FOM: Do we need Hume's principle at all?

Dean Buckner Dean.Buckner at btopenworld.com
Sun Mar 17 11:52:12 EST 2002


Why do we need Hume's principle?  Is it simply to justify the idea that the
formula

    5+7=12

expresses an identity, on the lines of "Clarendon = Hyde", so that "5+7" and
"12" are a sort of proper name?

This leads to all sorts of bad things.  For example

(1) that to every adjective there corresponds a proper name and hence some
sort of universal thing.  E.g we can write "Roses have redness" for "Roses
are red".

(2) That a number word is an adjective, as in "four men", "four musketeers",
so "four" must also correspond to some abstract entity or universal.

(3)  But what does the adjective qualify?  "Four" does not qualify
"musketeers" as "brave" does.

(4) So it must qualify the set of musketeers, the set being something
different from the four things considered as a collection.

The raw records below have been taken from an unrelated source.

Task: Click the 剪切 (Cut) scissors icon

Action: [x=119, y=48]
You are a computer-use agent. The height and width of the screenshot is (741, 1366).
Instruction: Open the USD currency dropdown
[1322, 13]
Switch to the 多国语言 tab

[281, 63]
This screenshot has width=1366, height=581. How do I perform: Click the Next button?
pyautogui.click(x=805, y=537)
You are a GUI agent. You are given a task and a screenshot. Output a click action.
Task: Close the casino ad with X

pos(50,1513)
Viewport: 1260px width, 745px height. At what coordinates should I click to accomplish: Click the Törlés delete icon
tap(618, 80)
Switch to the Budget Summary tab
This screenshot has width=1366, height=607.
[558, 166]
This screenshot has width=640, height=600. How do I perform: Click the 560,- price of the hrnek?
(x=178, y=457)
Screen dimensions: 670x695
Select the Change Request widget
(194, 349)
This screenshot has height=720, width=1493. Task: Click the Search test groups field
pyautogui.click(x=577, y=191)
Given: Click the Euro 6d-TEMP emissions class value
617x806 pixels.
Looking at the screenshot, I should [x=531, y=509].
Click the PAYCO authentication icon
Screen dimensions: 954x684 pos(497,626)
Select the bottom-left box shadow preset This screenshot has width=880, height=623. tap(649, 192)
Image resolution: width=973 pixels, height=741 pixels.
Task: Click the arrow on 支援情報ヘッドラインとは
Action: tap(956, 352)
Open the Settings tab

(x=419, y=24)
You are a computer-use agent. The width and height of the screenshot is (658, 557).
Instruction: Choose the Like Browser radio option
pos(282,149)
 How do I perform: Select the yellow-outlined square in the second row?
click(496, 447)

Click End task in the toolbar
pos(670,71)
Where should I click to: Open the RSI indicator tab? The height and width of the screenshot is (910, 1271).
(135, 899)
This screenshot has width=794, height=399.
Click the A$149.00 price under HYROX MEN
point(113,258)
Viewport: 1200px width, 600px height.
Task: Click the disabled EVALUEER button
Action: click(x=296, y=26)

(5) All "sets" that number four must therefore have some common property, in
the way that all roses have redness.  What could this be?

(6) Easy: define each number as equinumerosity with a certain benchmark set
which we can construct in a certain way.  We can begin with the empty set,
the set which contains objects not identical with themselves.  "zero" thus
designates the property common to all sets equinumerous with the empty set,
such as of mermaids, dodos, London plumbers &c.  To define equinumerosity of
course we need Hume's Principle [*]

(7)  So "four" is a concealed proper name of some sort.  Obvious, wasn't it?

This piles bad things on bad things.  The idea of universals, the idea that
from any adjective we can form a nominal expression, so that the expression
must name something.  The idea of sets.  The idea of the empty set.

As I've argued in earlier postings, why should we replace the simple and
elegant "there are no unicorns" with "the number of the set of unicrons is
the same as the number of the set of objects that are non-self identical"?
Why do mathematicians suppose this complicated substitution truly reflects
the form of "there are no unicorns", rather than being just a more
complicated way of saying something inherently simple?  Similarly why not

    There is at least one unicorn = not( there are no unicorns )
    There is exactly one unicorn = There is at least one unicorn and no
others
    There are at least two unicorns = There is one unicorn and at least one
other

and so on.  We don't need abstract objects (or "objects") of any sort, nor
sets, nor existence of anything to explain arithmetic.  Nor "Hume's
Principle" indeed.

We only require the logic of simple quantification, and the use of "other".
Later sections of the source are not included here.